**Work required**
Print exactly the lines from the one that contains "You are a GUI" through the final line of the entries below, both included, and nothing else; omit the pictures.
● ● ● ● ●
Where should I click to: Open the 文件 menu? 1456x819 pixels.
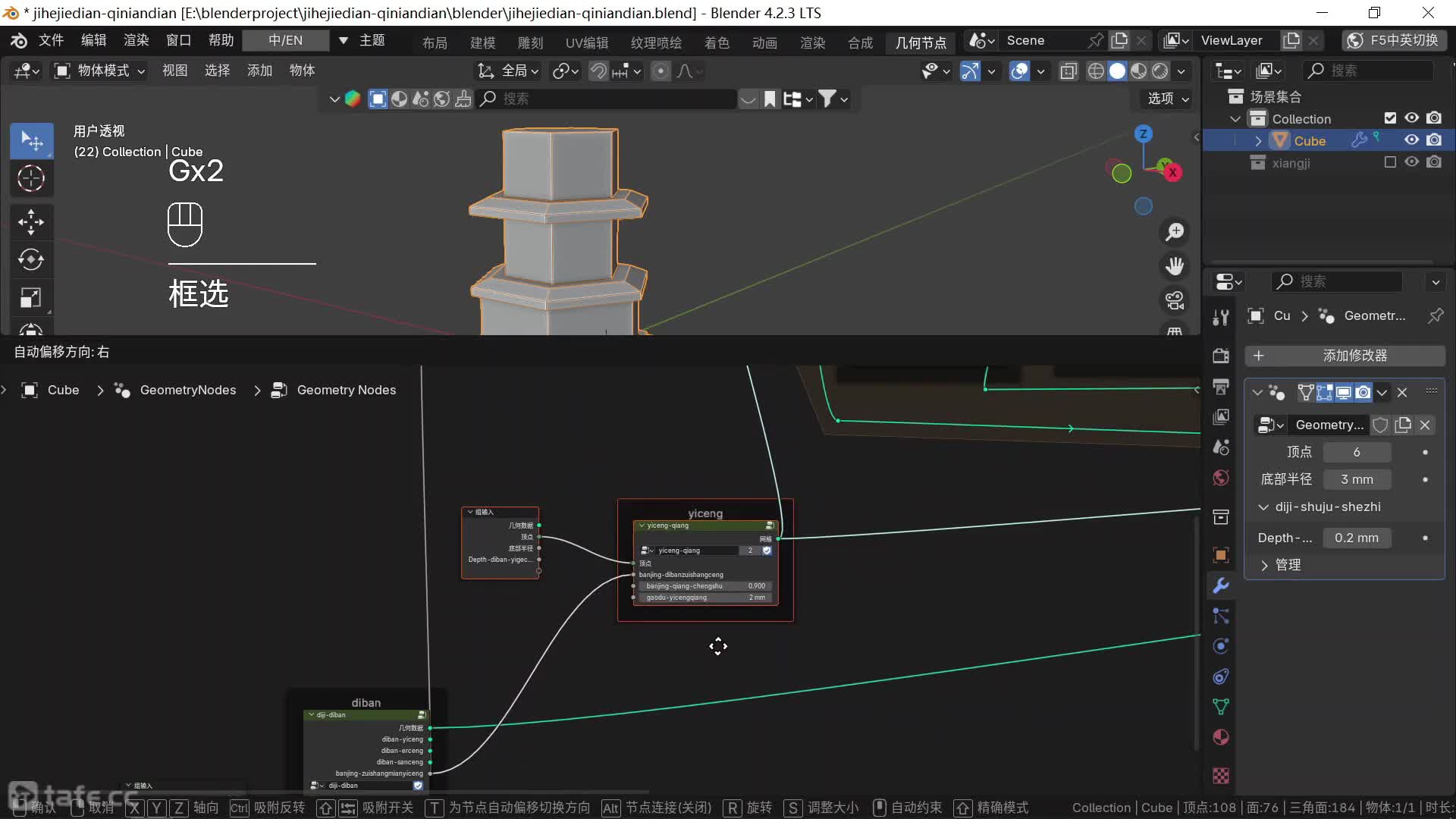pyautogui.click(x=51, y=40)
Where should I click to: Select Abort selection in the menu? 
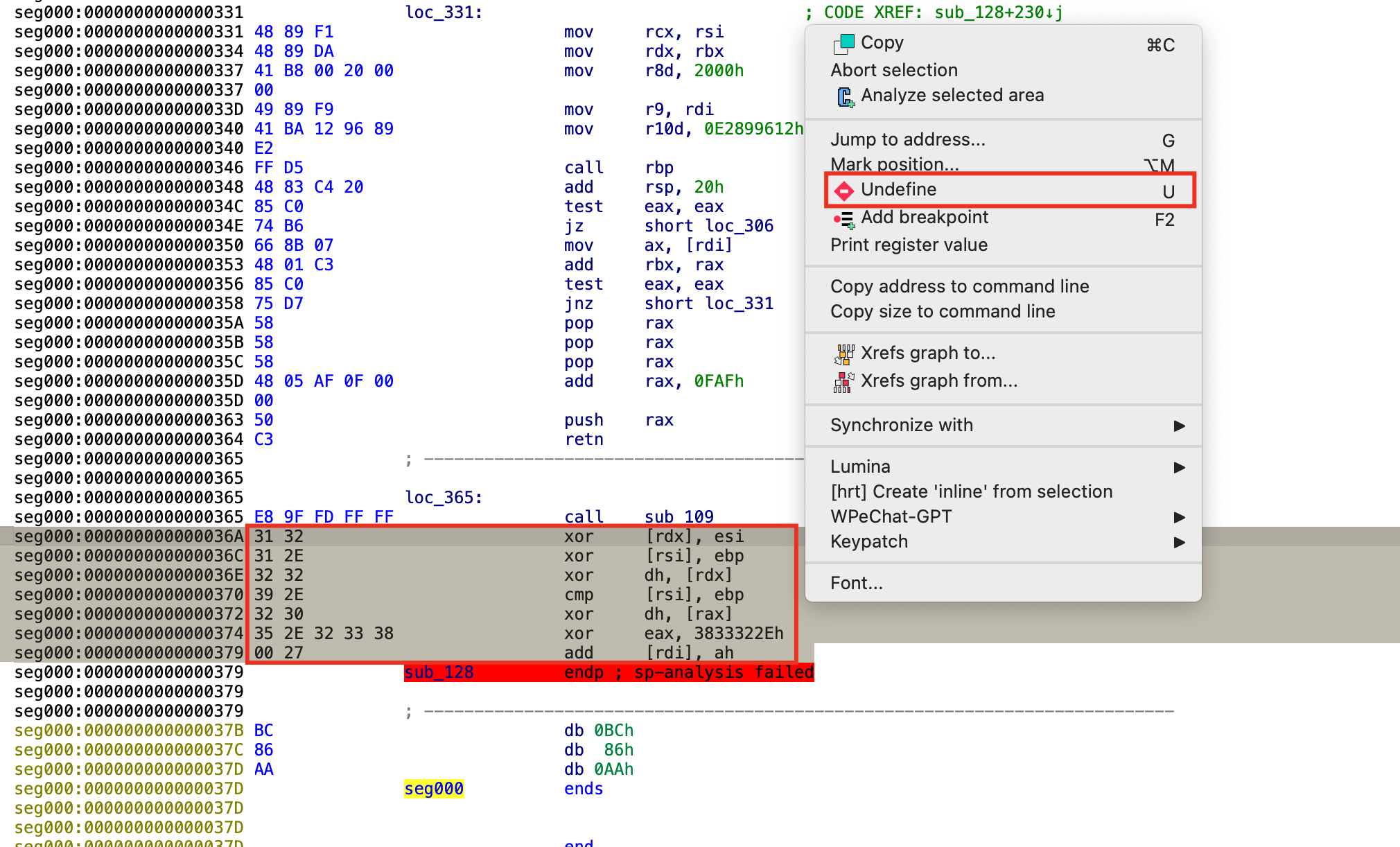[893, 69]
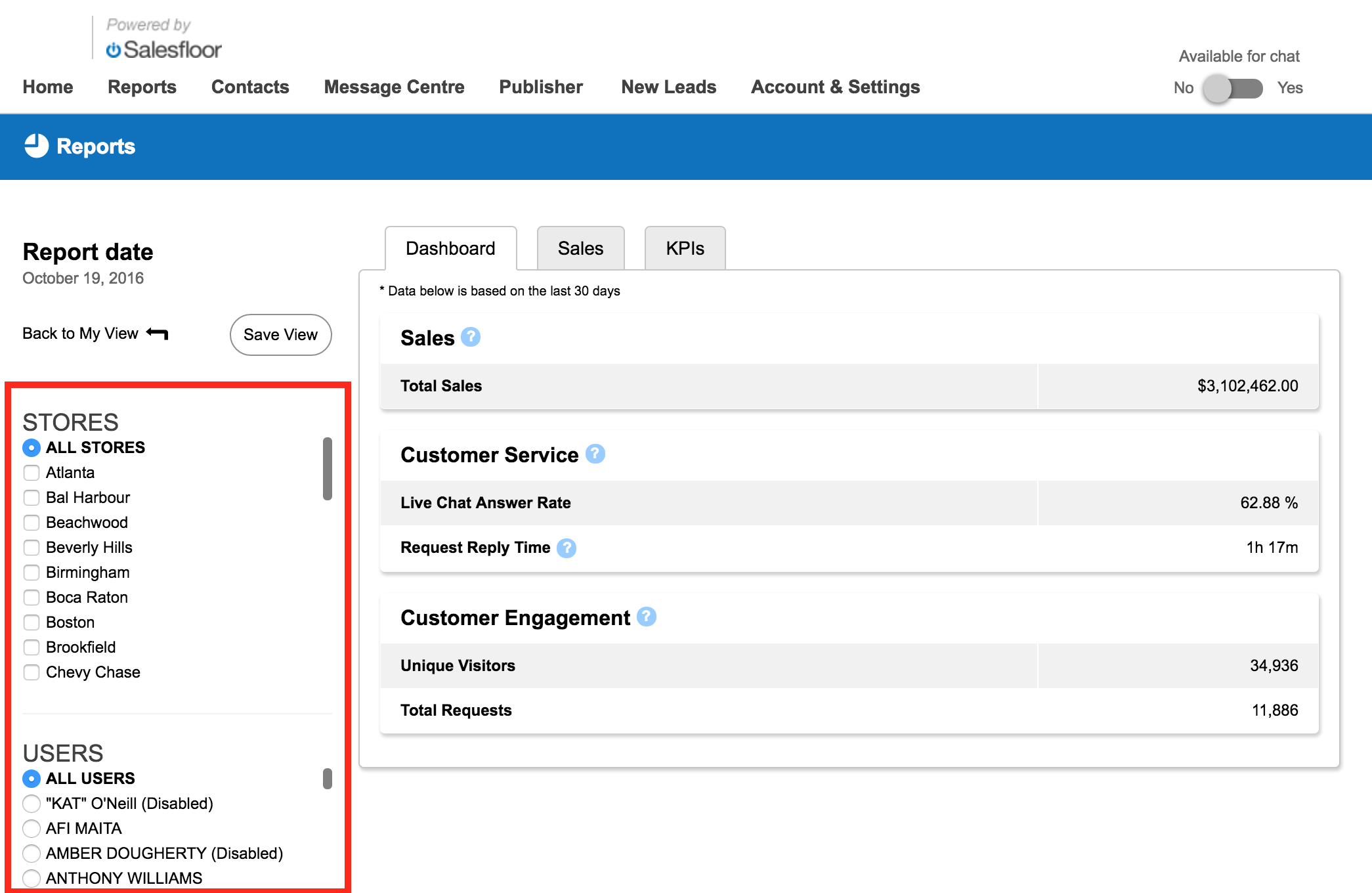
Task: Click the Users list scrollbar handle
Action: coord(327,779)

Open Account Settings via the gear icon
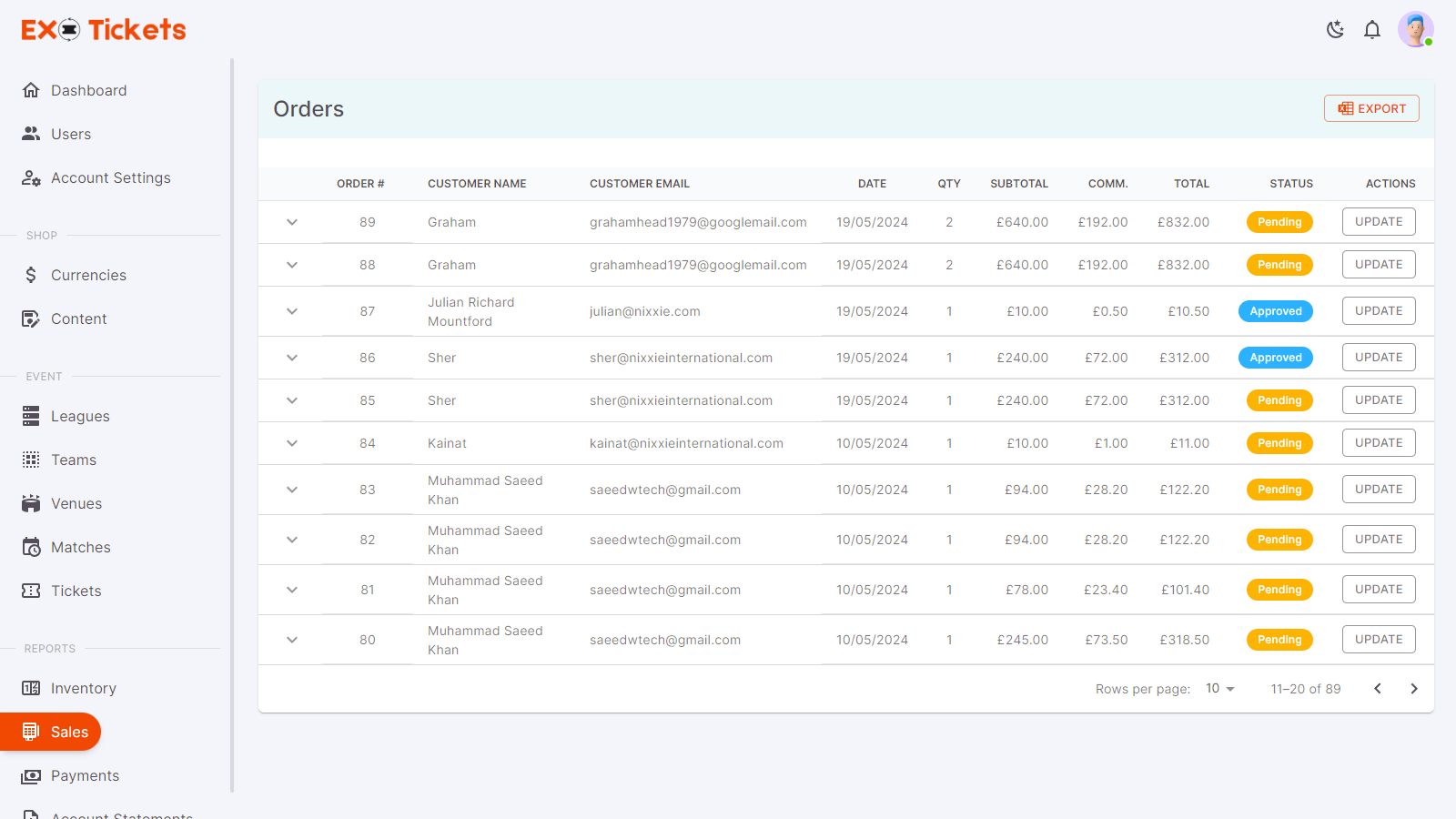pos(32,178)
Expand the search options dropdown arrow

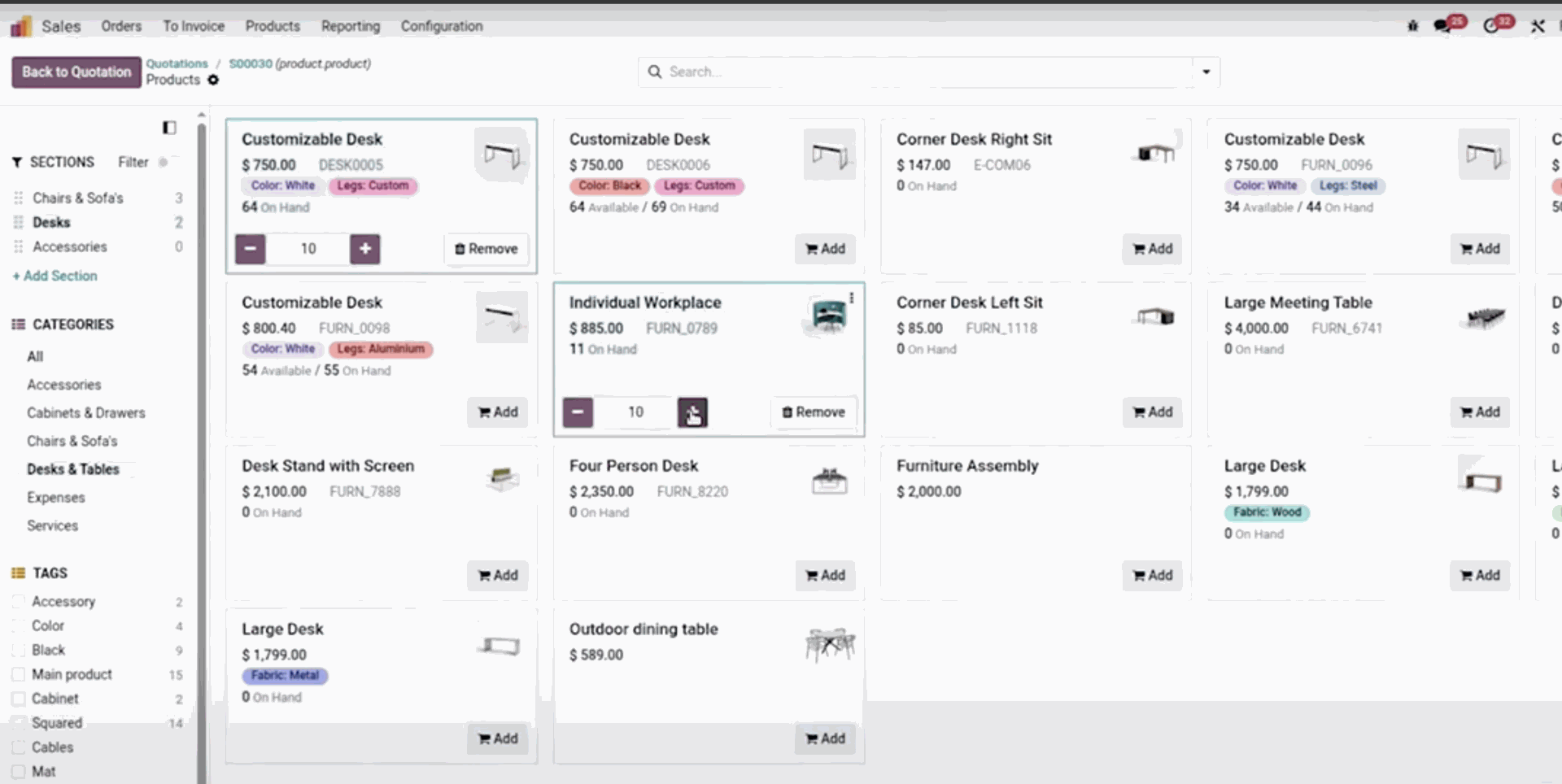pos(1205,72)
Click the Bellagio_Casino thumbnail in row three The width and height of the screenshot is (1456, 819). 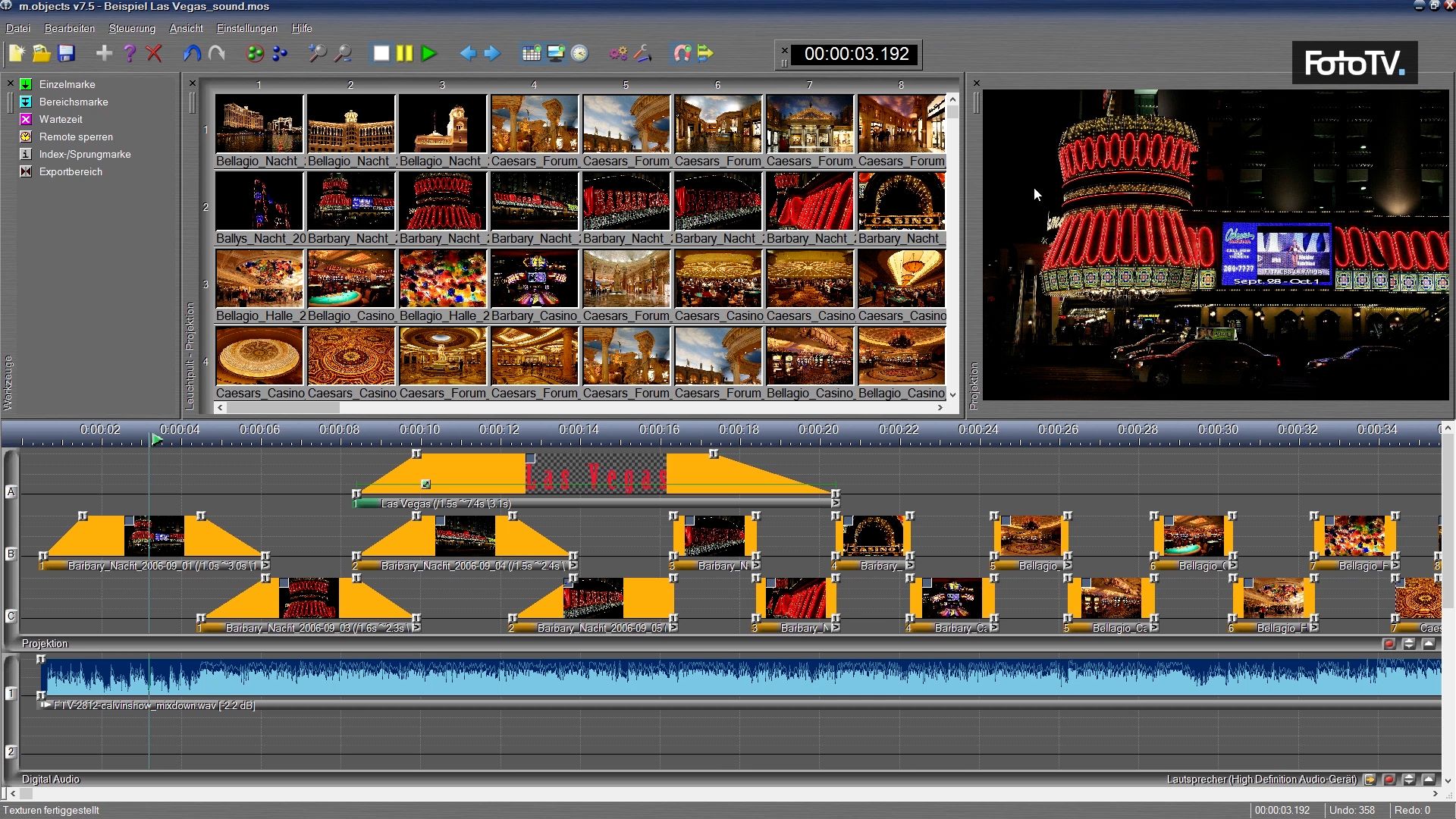[x=350, y=279]
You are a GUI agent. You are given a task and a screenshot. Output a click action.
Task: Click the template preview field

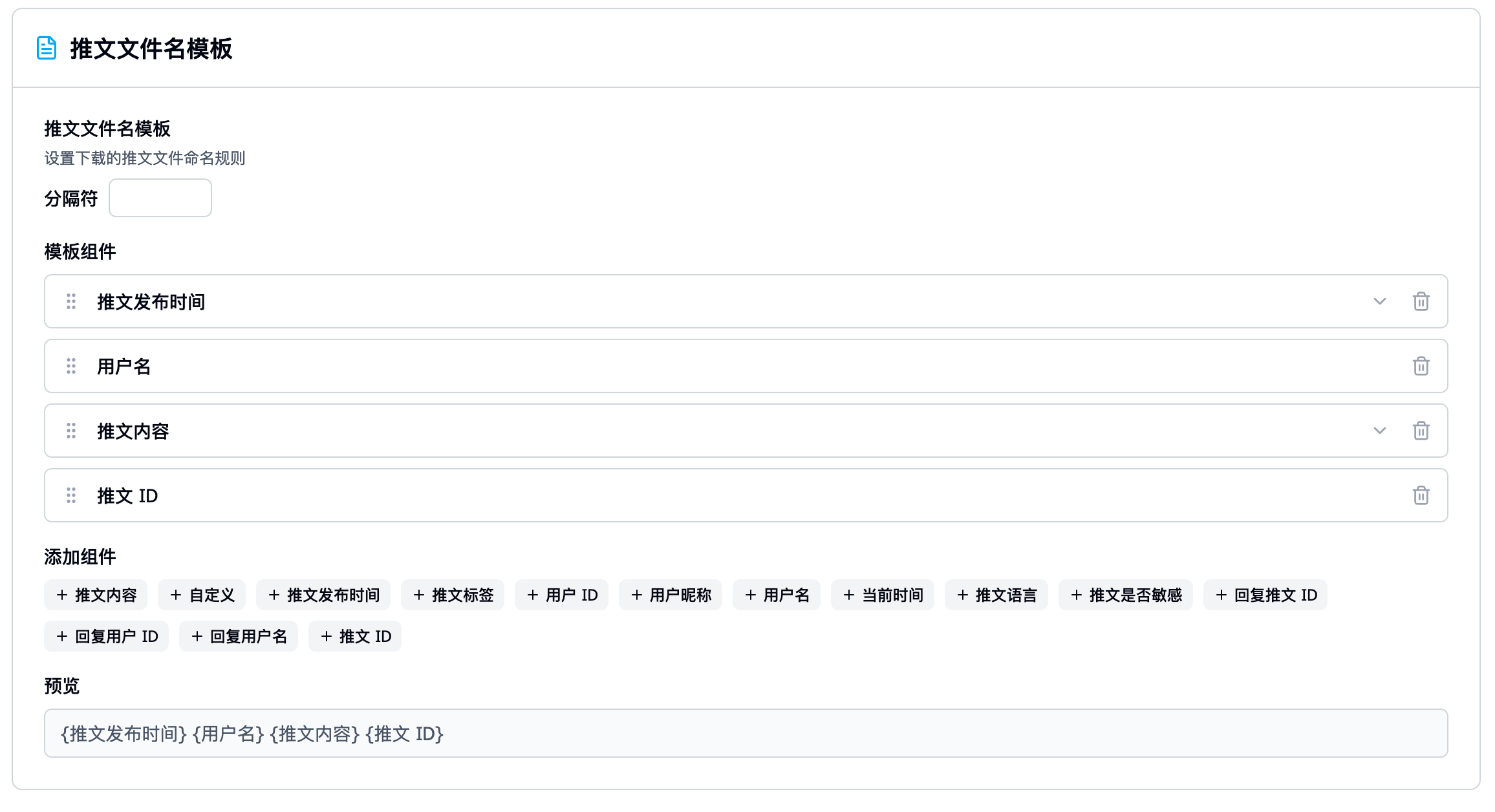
● ● ● ● ●
**Exercise answer**
You are a GUI agent. You are given a task and a screenshot. Output a click action.
Task: Click the template preview field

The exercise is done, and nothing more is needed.